▶ **Kutipan Pilihan**:
"""

Kalau setiap pegawai negeri mengamalkan fungsinya sesuai dengan arti birokrasi modern dan UU No. 8 Tahun 1974, maka mereka pasti akan mampu menimbulkan rasa cinta masyarakat pada negara. Sebab mereka merasa diayomi oleh pegawai negeri yang dihayatinya sebagai alat negara. Rasa cinta negara ini pasti akan menimbulkan keinginan bersama untuk mempertahankan negara itu. Inilah nasionalisme. Sebaliknya kalau setiap pegawai negeri tidak menghayati dan mengamalkan fungsinya, malahan justru sebaliknya menguasai dan minta dilayani oleh rakyat, maka di sini akan terjadi setiap seorang pegawai negeri akan diabdi dan dilayani oleh sekitar 50 orang warga negara. Dalam keadaan demikian pasti masyarakat akan merasa tertekan oleh birokrat. Kalau hal demikian berkelanjutan mereka akan resah dan akan membenci birokrasi sebagai alat negara, sehingga mereka akan apatis dan merasa tidak ikut memiliki negara. Inilah proses pudarnya nasionalisme dari dalam.

Kecuali itu birokrasi yang rapi dan efektif dapat juga digunakan untuk menghasilkan pembangunan yang berdaya-guna. Dalam hal ini orang dapat pula mengatur prioritas yang berorientasi pada pemupukan keinginan bersama untuk bersatu dan tetap mempertahankan persatuan tadi, misalnya Departemen Perhubungan, Departemen Pariwisata Pos dan Telekomunikasi, dan Departemen Penerangan. Kalau birokrat dalam departemen-departemen ini dapat dibina sedemikian rupa, sehingga transportasi, komunikasi, dan arus informasi di seluruh Indonesia dapat berjalan lancar, murah, dan sederhana, maka jarak antarsuku yang diciptakan oleh laut, gunung dan hutan akan terjembatani, sehingga pergaulan antarsuku akan berkembang dan kemungkinan tumbuhnya keinginan bersama untuk bersatu dan mempertahankan persatuannya akan lebih besar.

"""

Salinlah dengan tepat bagian dari teks tentang birokrasi dan nasionalisme, dimulai dari "Kecuali itu birokrasi" dan berlanjut hingga "akan lebih besar.".

▶ **Data Mentah**:
"""

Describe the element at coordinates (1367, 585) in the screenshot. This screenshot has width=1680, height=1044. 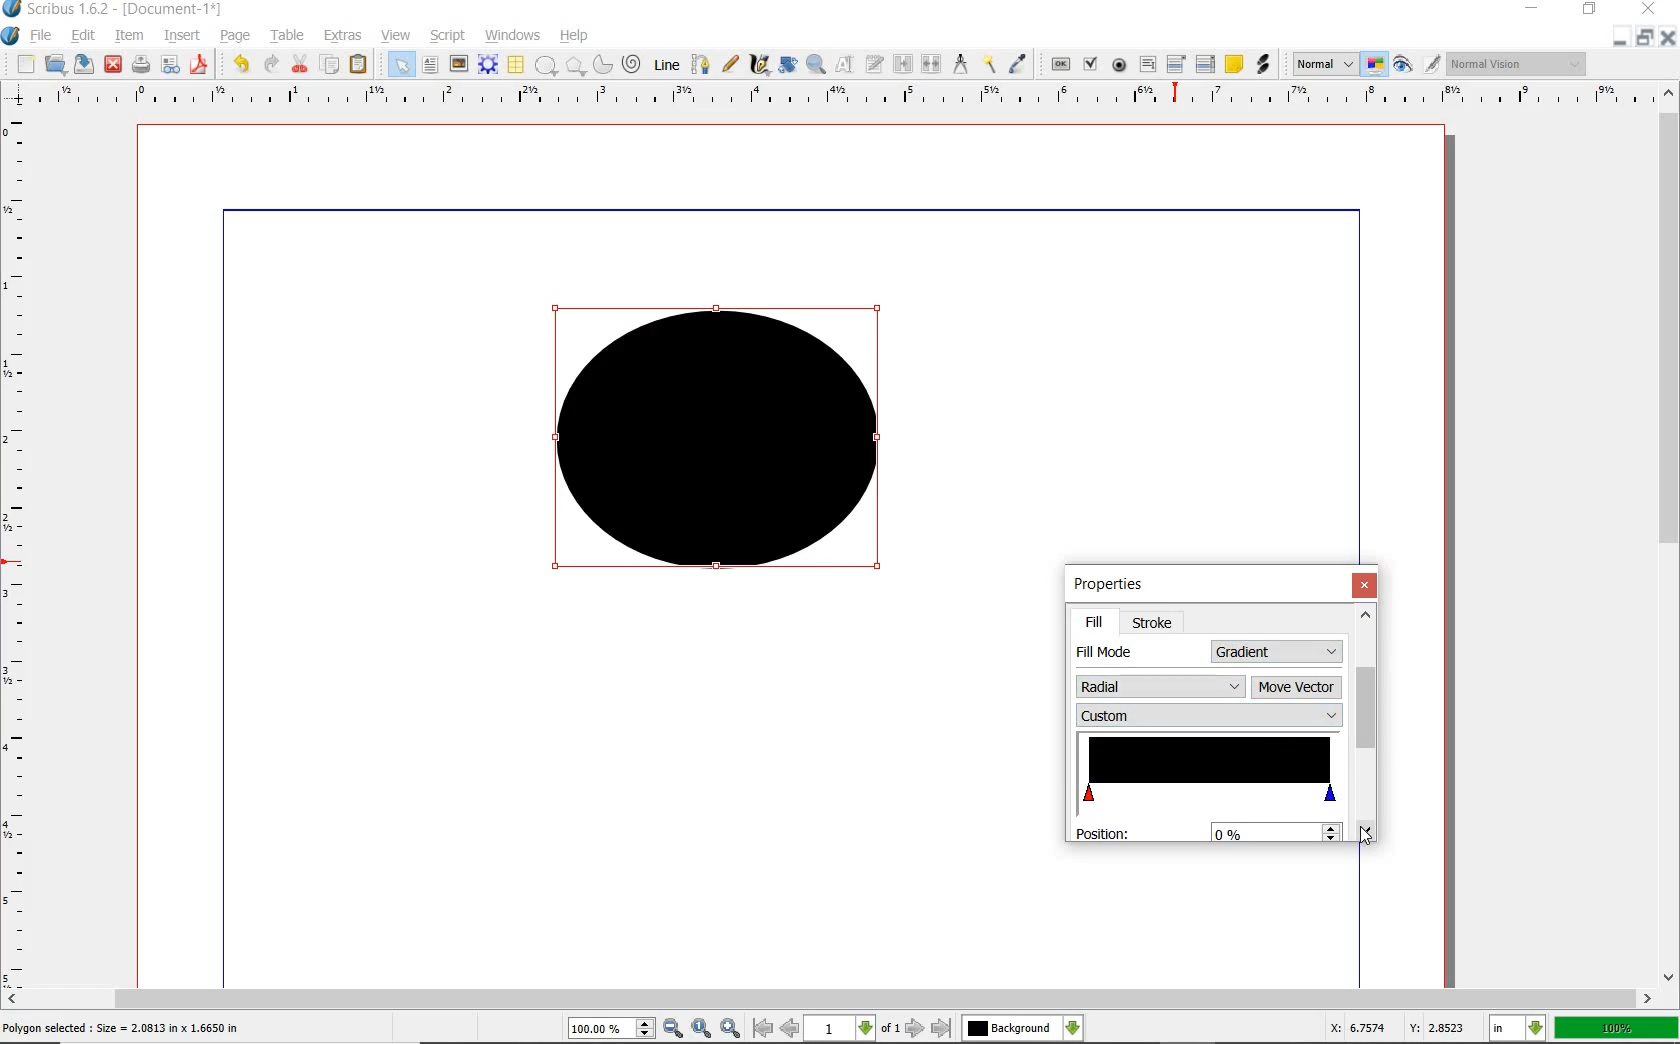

"""

▶ **Hasil**:
Kecuali itu birokrasi yang rapi dan efektif dapat juga digunakan untuk menghasilkan pembangunan yang berdaya-guna. Dalam hal ini orang dapat pula mengatur prioritas yang berorientasi pada pemupukan keinginan bersama untuk bersatu dan tetap mempertahankan persatuan tadi, misalnya Departemen Perhubungan, Departemen Pariwisata Pos dan Telekomunikasi, dan Departemen Penerangan. Kalau birokrat dalam departemen-departemen ini dapat dibina sedemikian rupa, sehingga transportasi, komunikasi, dan arus informasi di seluruh Indonesia dapat berjalan lancar, murah, dan sederhana, maka jarak antarsuku yang diciptakan oleh laut, gunung dan hutan akan terjembatani, sehingga pergaulan antarsuku akan berkembang dan kemungkinan tumbuhnya keinginan bersama untuk bersatu dan mempertahankan persatuannya akan lebih besar.